[GIVEN RECORDS Boundary: Start]

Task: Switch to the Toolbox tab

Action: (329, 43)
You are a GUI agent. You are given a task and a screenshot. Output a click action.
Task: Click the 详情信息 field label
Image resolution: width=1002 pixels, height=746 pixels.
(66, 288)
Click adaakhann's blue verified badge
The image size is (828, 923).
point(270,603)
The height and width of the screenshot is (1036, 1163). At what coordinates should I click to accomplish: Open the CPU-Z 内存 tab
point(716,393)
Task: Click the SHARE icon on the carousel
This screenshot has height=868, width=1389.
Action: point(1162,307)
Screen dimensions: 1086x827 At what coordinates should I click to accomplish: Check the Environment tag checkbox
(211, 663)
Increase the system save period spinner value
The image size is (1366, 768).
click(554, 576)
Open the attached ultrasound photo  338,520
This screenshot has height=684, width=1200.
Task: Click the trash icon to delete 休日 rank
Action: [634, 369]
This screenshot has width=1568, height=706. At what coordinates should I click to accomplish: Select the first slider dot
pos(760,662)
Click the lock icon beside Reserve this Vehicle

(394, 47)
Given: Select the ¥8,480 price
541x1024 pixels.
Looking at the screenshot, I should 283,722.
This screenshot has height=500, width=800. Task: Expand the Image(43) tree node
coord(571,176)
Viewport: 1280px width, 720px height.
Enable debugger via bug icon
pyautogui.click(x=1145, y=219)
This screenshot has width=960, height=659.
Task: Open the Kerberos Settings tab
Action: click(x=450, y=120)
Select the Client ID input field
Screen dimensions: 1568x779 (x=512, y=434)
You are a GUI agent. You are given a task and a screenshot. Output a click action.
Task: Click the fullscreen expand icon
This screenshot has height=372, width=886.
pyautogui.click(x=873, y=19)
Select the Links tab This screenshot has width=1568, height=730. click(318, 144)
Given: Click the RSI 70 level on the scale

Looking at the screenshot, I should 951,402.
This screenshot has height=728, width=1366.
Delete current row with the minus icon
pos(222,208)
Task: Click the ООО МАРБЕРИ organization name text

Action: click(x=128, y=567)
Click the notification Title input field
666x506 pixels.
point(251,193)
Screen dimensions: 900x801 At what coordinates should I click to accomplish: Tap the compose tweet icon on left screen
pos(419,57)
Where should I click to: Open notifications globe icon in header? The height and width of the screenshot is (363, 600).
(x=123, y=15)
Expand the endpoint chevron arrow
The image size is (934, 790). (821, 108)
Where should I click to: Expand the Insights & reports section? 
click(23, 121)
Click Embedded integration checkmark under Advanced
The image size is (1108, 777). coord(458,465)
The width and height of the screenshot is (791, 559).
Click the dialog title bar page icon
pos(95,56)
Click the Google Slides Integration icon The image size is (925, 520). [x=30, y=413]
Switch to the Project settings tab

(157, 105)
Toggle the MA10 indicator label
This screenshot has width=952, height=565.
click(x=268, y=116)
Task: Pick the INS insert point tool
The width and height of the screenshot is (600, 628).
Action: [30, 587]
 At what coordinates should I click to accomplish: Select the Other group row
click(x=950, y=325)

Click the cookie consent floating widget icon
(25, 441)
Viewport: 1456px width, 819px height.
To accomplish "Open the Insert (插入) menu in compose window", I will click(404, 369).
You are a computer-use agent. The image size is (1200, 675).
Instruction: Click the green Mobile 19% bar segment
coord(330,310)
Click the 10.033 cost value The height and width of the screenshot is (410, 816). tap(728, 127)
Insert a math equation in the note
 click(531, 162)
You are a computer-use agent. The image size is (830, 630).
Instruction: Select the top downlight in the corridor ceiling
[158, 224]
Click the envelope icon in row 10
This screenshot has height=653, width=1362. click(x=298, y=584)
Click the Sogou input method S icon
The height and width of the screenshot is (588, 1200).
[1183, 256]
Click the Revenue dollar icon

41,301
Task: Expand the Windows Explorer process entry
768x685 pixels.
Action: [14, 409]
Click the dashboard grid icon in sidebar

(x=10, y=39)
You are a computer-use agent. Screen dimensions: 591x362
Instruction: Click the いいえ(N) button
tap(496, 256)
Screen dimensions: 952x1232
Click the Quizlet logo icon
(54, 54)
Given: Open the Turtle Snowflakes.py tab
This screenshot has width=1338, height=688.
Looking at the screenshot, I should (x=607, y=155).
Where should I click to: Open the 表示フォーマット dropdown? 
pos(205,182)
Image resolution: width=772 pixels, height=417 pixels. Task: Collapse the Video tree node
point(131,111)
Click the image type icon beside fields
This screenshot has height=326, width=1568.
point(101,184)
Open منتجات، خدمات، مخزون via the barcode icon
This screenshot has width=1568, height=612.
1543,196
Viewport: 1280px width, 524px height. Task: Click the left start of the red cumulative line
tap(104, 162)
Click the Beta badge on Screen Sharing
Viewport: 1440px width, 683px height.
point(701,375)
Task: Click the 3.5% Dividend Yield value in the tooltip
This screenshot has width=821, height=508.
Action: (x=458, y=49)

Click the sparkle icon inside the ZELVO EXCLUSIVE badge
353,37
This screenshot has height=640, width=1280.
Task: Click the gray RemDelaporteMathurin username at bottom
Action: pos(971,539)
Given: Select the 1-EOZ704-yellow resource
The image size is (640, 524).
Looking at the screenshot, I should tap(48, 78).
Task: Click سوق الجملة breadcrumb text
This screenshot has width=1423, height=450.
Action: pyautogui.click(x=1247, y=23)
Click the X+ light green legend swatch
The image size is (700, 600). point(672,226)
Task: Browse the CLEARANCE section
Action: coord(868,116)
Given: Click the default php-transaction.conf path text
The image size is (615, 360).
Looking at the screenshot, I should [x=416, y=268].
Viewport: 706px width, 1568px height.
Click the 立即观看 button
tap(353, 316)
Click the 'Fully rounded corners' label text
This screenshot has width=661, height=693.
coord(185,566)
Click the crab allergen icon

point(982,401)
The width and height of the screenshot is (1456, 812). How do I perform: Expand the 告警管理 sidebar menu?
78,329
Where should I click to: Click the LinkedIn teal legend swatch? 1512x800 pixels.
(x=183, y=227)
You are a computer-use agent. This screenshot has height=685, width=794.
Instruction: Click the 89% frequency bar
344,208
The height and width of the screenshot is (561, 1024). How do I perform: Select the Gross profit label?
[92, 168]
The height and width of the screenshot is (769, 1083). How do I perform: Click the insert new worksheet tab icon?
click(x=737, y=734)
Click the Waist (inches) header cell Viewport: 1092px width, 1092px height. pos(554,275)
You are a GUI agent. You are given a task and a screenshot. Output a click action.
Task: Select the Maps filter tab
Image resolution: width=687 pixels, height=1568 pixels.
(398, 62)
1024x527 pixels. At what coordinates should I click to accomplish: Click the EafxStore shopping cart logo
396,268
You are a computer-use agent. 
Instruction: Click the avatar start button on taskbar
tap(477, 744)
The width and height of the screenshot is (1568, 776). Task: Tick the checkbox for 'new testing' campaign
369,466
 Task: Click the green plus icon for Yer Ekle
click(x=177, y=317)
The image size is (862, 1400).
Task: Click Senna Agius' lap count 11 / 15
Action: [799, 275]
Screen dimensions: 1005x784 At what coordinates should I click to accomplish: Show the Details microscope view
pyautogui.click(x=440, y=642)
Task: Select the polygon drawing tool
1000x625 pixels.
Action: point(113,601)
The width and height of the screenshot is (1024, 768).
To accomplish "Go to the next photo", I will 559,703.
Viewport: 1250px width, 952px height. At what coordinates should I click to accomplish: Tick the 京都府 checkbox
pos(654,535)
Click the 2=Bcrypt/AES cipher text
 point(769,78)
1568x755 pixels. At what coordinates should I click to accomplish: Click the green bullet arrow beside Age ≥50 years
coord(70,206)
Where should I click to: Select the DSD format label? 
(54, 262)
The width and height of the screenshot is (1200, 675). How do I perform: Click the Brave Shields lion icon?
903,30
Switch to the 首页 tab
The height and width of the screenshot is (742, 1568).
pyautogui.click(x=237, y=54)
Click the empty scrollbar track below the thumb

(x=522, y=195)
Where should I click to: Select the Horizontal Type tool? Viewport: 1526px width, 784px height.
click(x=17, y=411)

[GIVEN RECORDS Boundary: End]

• WORK TO BE COMPLETED
Only lines with the word "will" are wanted. Find and copy them from the records above.

• TASK SOLUTION
To accomplish "Open the Insert (插入) menu in compose window", I will click(404, 369).
To accomplish "Go to the next photo", I will 559,703.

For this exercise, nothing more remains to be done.